The Queen planted a tree on Laboratory Lawn before lunch at Asburton Hall.
Uppingham School was their next stop where they were entertained with a performance by the school's chamber orchestra, including a solo piece by 17-year-old Andrew Webster, a finalist in the previous year's BBC Young Musician of the Year.
The two Rutland towns were again the destination for the Queen's next visit on Thursday, June 28, 2001.
In Uppingham they were greeted by a performance by the Rutland Morris Men, and up the road in Oakham, the Queen visited the town library while the Duke of Edinburgh opened the new Conservation Education Centre at the Anglian Water Bird Watching Centre at Egleton.
The Queen most recently came to Stamford as part of her Diamond Jubilee Tour on Wednesday, June 13, 2012.
A crowd of more than 8,000 were there to greet her as she arrived by helicopter at Burghley Park where she planted a lime tree at the south entrance, as her great-great grandmother Queen Victoria and Prince Albert had done 168 years earlier.
She was presented with a Stamford Book of Commemorative Messages by seven-year-olds Jessica Hartley and Caleb Jelf, before meeting mayor of Stamford, Bob Sandall, and his wife Sue.
Crowds lined the streets as she was driven through the town centre, accompanied by a flypast from the Red Arrows.

• [RAW DATA]:
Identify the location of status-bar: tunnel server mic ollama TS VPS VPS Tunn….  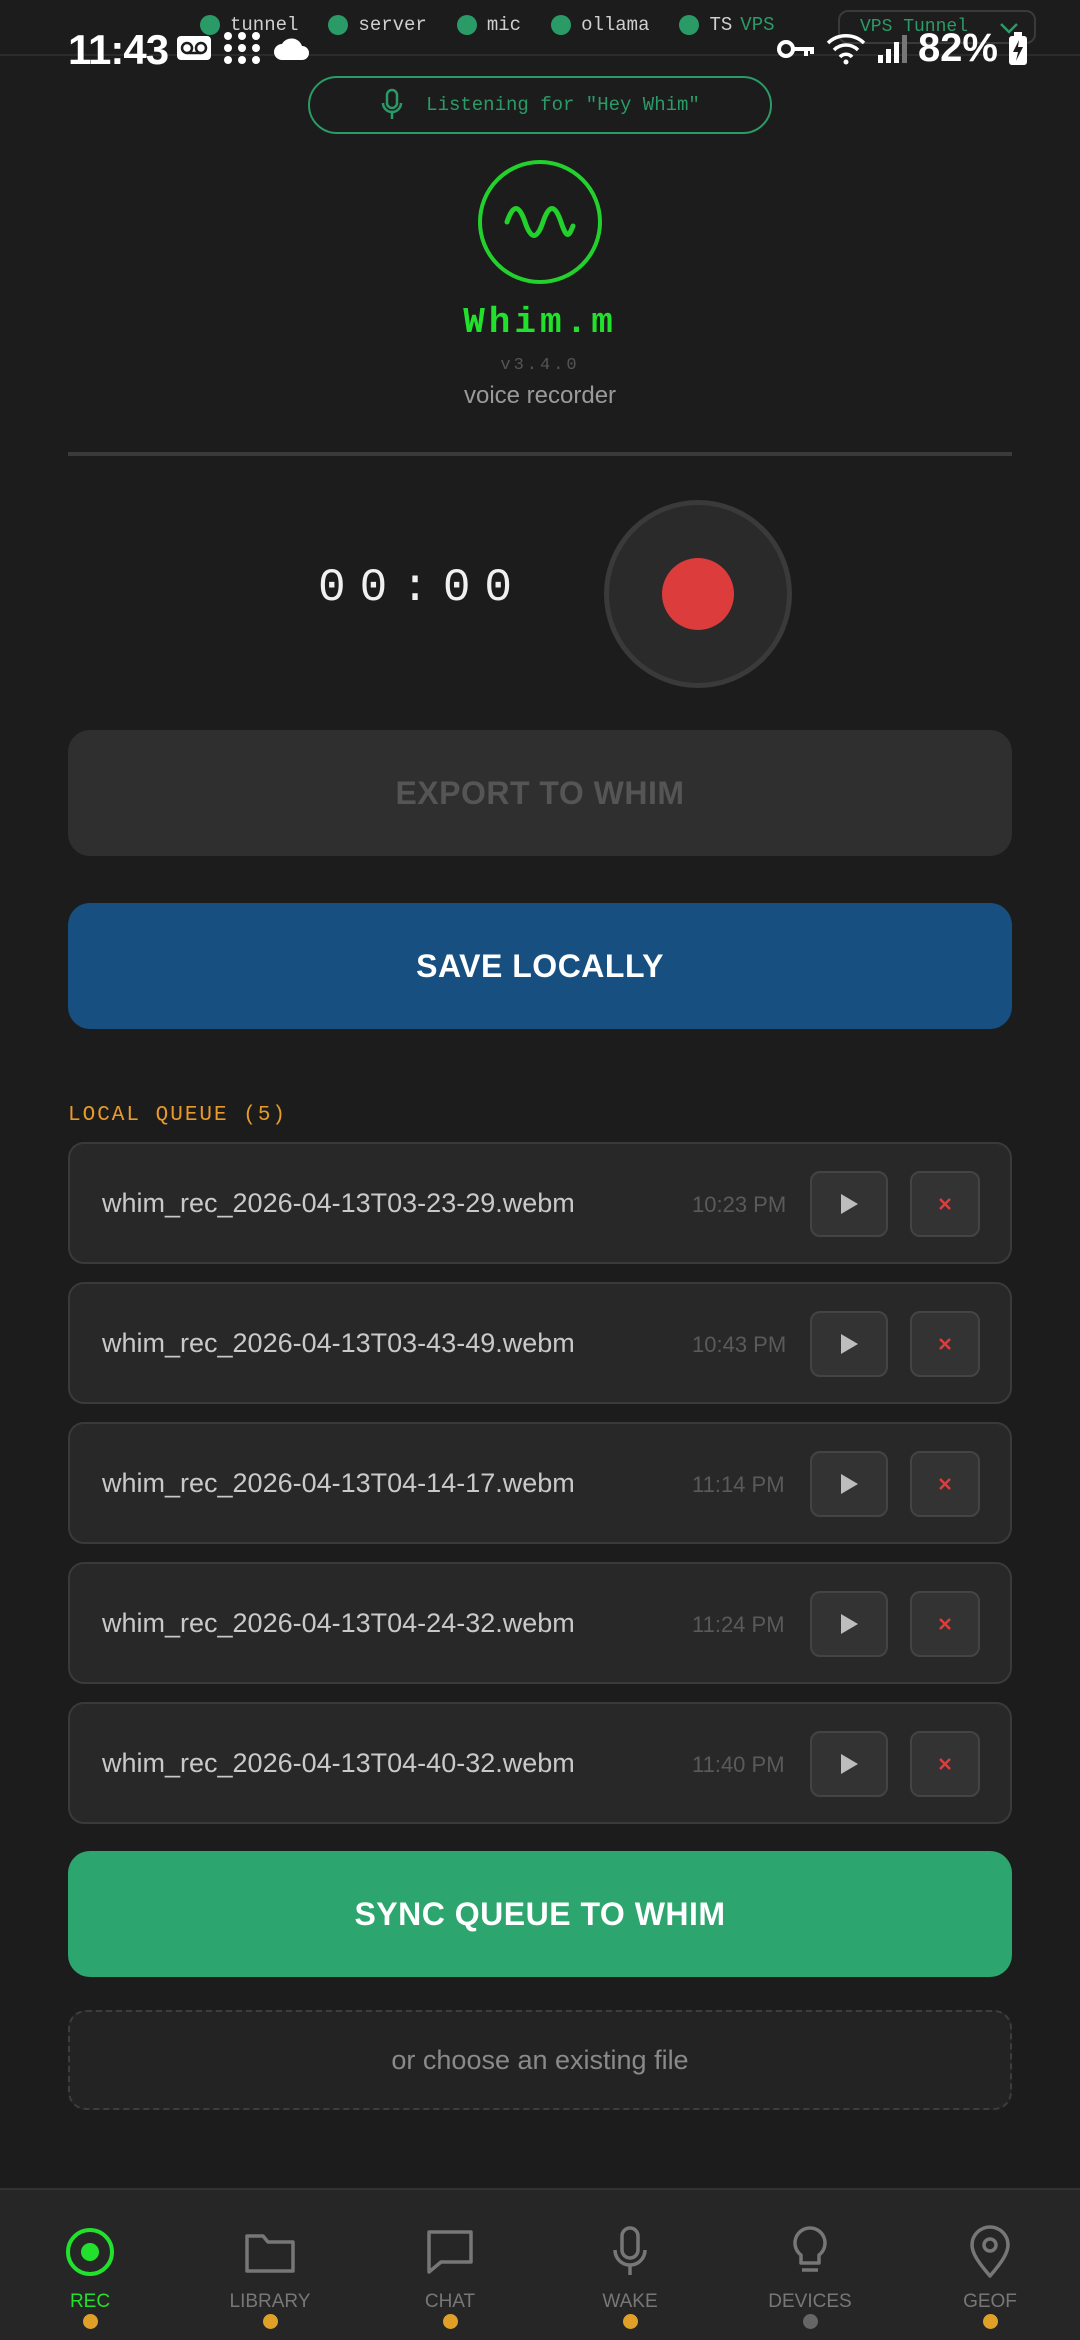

• [EXERCISES]:
[a] Answer these questions from the text on the Queen's visits:
(i) Who performed for the royal visitors in Uppingham on the 2001 visit?
(ii) How did the Queen arrive at Burghley Park in 2012?
(iii) What kind of tree did she plant at the south entrance there?
[b] Reproduce the stretch from "The two Rutland" through "his wife Sue." in the text on the Queen's visits.
The data plays no part in this.

• [ANSWERS FOR THIS EXERCISE]:
[a]
(i) The Rutland Morris Men.
(ii) By helicopter.
(iii) A lime tree.

[b]
The two Rutland towns were again the destination for the Queen's next visit on Thursday, June 28, 2001.
In Uppingham they were greeted by a performance by the Rutland Morris Men, and up the road in Oakham, the Queen visited the town library while the Duke of Edinburgh opened the new Conservation Education Centre at the Anglian Water Bird Watching Centre at Egleton.
The Queen most recently came to Stamford as part of her Diamond Jubilee Tour on Wednesday, June 13, 2012.
A crowd of more than 8,000 were there to greet her as she arrived by helicopter at Burghley Park where she planted a lime tree at the south entrance, as her great-great grandmother Queen Victoria and Prince Albert had done 168 years earlier.
She was presented with a Stamford Book of Commemorative Messages by seven-year-olds Jessica Hartley and Caleb Jelf, before meeting mayor of Stamford, Bob Sandall, and his wife Sue.